With experience in the emergency room, Ms. Boisclair asserts that the working conditions at Maisonneuve-Rosemont “must have been extreme for the staff to make such a drastic decision,” as they are trained to be fully aware of the dangers that any shortage of caregivers in the ER poses on both the patients and the nurses themselves. Reducing the emergency nursing staff exponentially increases the likelihood of serious mistakes occurring “due to fatigue,” as well as “the risks of being harmed” on duty. “When nurses have to decide which of their patients is more endangered to prioritize their care, it’s insanely stressful,” she adds.

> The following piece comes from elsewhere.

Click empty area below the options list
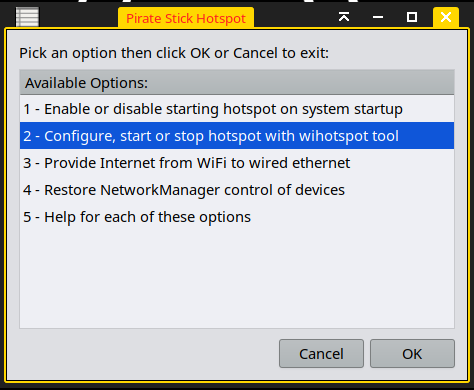This screenshot has height=390, width=474. click(237, 278)
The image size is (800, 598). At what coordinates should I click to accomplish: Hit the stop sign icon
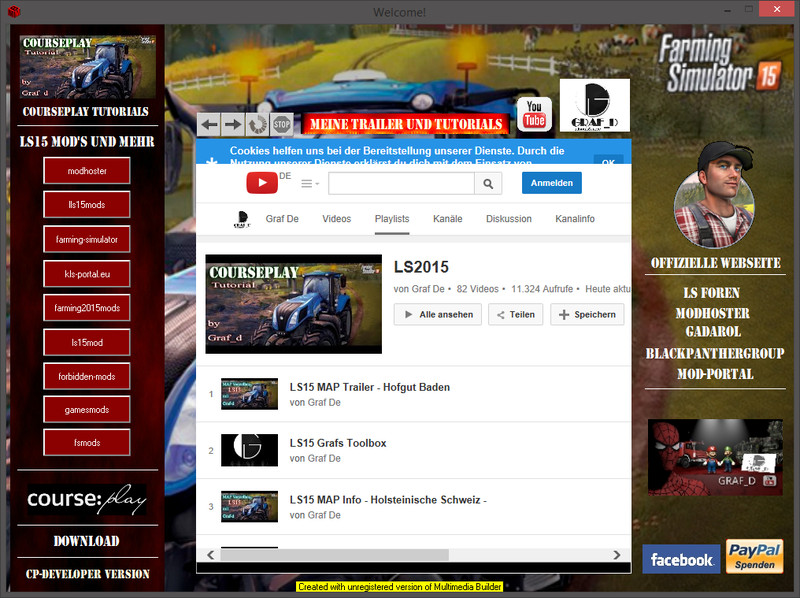[x=282, y=125]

Nevertheless, the mediocre working conditions that underlie demonstrations such as this sit-in are by no means the exception; they are the rule. Not even the province’s private sector is exempt from the labour shortage. As ERs, among other departments, acquired certain notoriety as being extremely busy and disruptive to the life of their employees, they became “less attractive options for nurses to apply to.” This gradually culminated in the vicious cycle of applicant hesitancy toward such underserved nursing positions that we observe today. Consequently, Québec boasts a virtually insatiable amount of job opportunities in this profession, a reality that may not necessarily have positive implications for our prospective nurses at Dawson.


“When I first started, I was passionate and young,” shares Ms. Boisclair regarding her tenure in Québec. “Even if it was a really busy and unstable department, I loved it. I learned a lot.” These words surely resonate with the passionate, blue-clad Dawson students that experience the realities of local healthcare institutions as a part of their third-year internship. As the years progressed, however, a lot of Ms. Boisclair’s colleagues began to transfer over to the Ontario healthcare system. In addition to their proximity to the provincial border, these employees were enticed by a policy that capped the patient-to-nurse ratio at 5:1, half the maximum amount allocated to each nurse in Québec hospitals at that time.


That was ten years ago.


In today’s post-pandemic world, Ms. Boisclair admits that “the shortage of nurses [has become] as bad in Ontario as it is in Québec” to the point where a significant number of her colleagues have left the profession altogether. Despite this new reality, she explains that she ultimately decided to make the switch to the Ontario system. “The context in my facility was getting worse,” she explains. “[There were] a lot of service cuts, enough to scare me for the future. So I decided to leave my Québec job and never regretted it. The salary was and still is substantially higher, the conditions were much better at the time, too.”


Even if the situation has also deteriorated in Ontario in recent years, Ms. Boisclair shares the ways in which their healthcare system has made innovative progress to lessen the load on nurses, particularly those working in emergency units. “The hospital where I work was very proactive with new methods to relieve the waiting time in ER, [such as] by putting up a respiratory virus clinic,” she says. “Also, when there is a car accident and the weather conditions are good, there is a company named ‘ORNGE.’ They work with the 911 line and can fly a helicopter directly to the accident site to transfer the patients to a trauma facility without having to occupy another emergency room. It decreases the time between the accident and access to acute care. These are just a few examples where Quebec could learn how to help the health system [function more efficiently].”


Choosing between working in Québec or beyond may be a decision Dawson’s soon-to-be graduated nurses have to inevitably make. Unfortunately, without a government-level reevaluation of the entire healthcare system, we can only expect more retaliatory measures from emergency rooms province-wide until innovative changes benefiting both the patients and their nurses are implemented here, too.